7) Cats! Can't believe I didn't think of that til number 7! I just adore cats. I love everything about them, their fur, their little faces, their expression when they are playing, and most of all their attitude.

8) Camping. We go camping with another family every Easter and we love it.

9) Couch. I do love my couch after a long day at work.

10) Coaching. I'm a netball coach and I love it most of the time. Just not those times when they aren't listening to you (and one of them is your daughter) and you've had enough.

So there you go. 10 things that I love starting with the letter C.

Feel free to join in! Leave me a comment and I'll give you a letter. I promise I won't be mean and give you X.

Friday, January 30, 2009

Bye Bye Chocolate

Today in my lunch hour I joined a weight loss program.

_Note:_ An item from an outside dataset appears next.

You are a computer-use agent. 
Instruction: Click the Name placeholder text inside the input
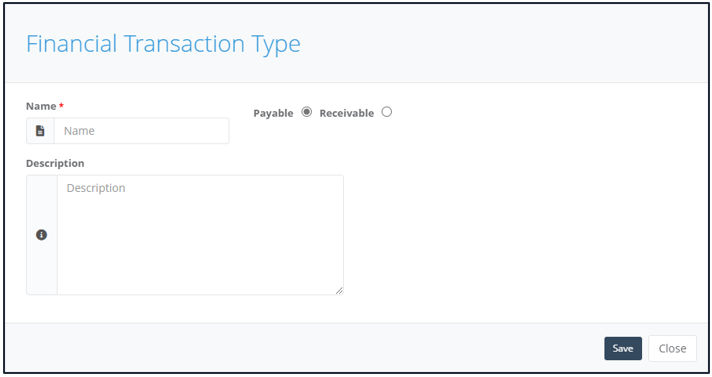coord(79,131)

This means that I have a new little food and exercise diary to fill out each day, and a plan to follow, and most importantly a nice lady (who I know really well, and who is also on this program) will weigh me every week.

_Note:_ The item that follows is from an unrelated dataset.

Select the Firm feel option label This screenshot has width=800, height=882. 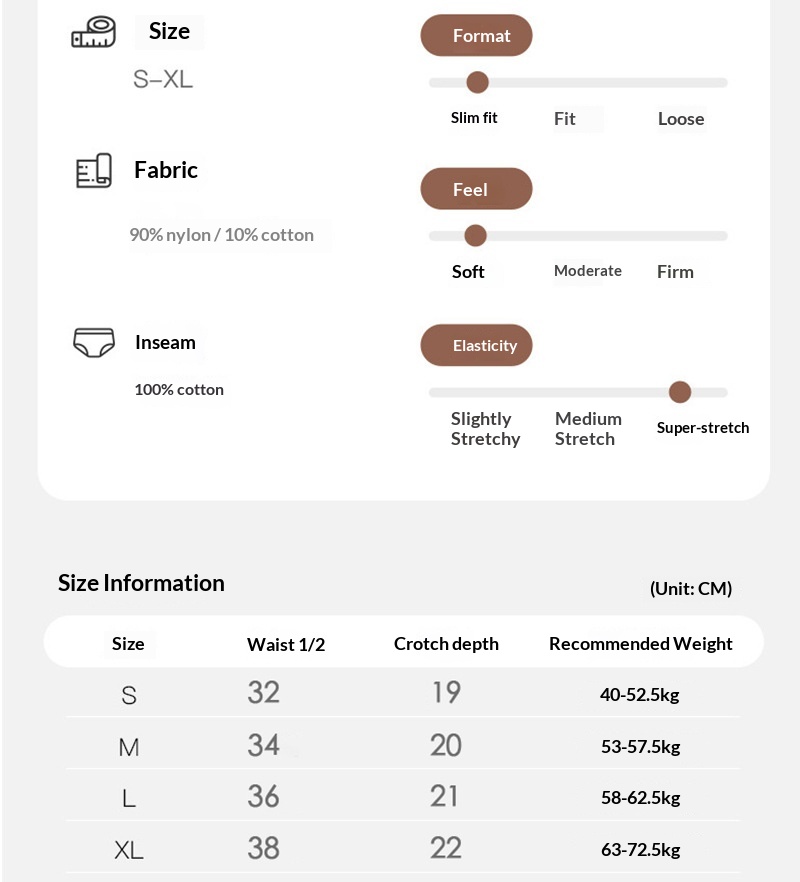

It's that kind of accountability that I need to succeed. I can't be accountable to myself. I tell lies to myself all the time. Or I skip my weekly weigh in. But there will be none of that with Karen. She is going to keep me on the straight and narrow. I hope.

As I type this I am ceremoniously eating my last chocolate. And I'm not even really enjoying it, it's too hot for chocolate. It keeps melting on my fingers. Actually, I'm throwing it in the bin because there is no point in eating chocolate if I'm not enjoying it.

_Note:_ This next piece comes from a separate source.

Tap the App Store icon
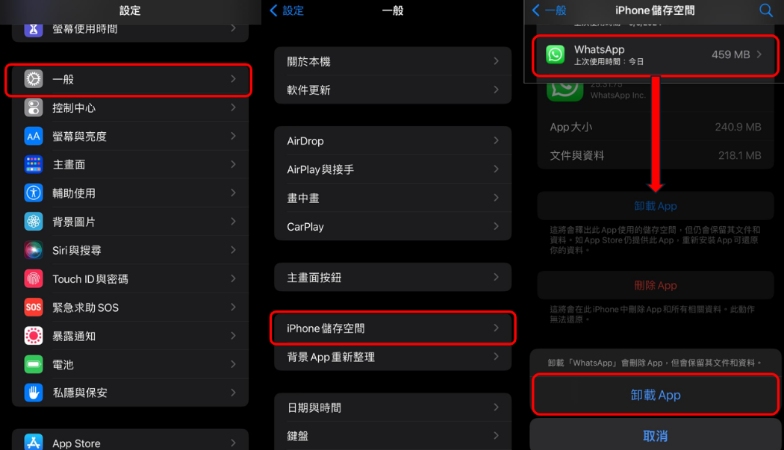 click(34, 442)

So tomorrow I'm starting on the road to creating a new me. Wish me luck!

Wednesday, January 28, 2009

HOT!

We are merrily (?) melting through our first heat wave of the year. And it is some heat wave.

Today at 1.30pm the temperature hit 45.6 degrees. Now I don't know what that is in "US language" but let me tell you it's HOT.

I work in an airconditioned office, which is normally lovely and cool, and I'm hot. Although I went outside at lunch time and that made me appreciate that my office is still WAAAAY cooler than 45.6 degrees!

Scott was supposed to have cricket practice tonight, and it's been cancelled. He is not happy. He has been looking forward to cricket starting up again since we stopped for our Christmas/Holiday break. But I'm sure even cricket crazy Scott wouldn't enjoy practicing in this heat.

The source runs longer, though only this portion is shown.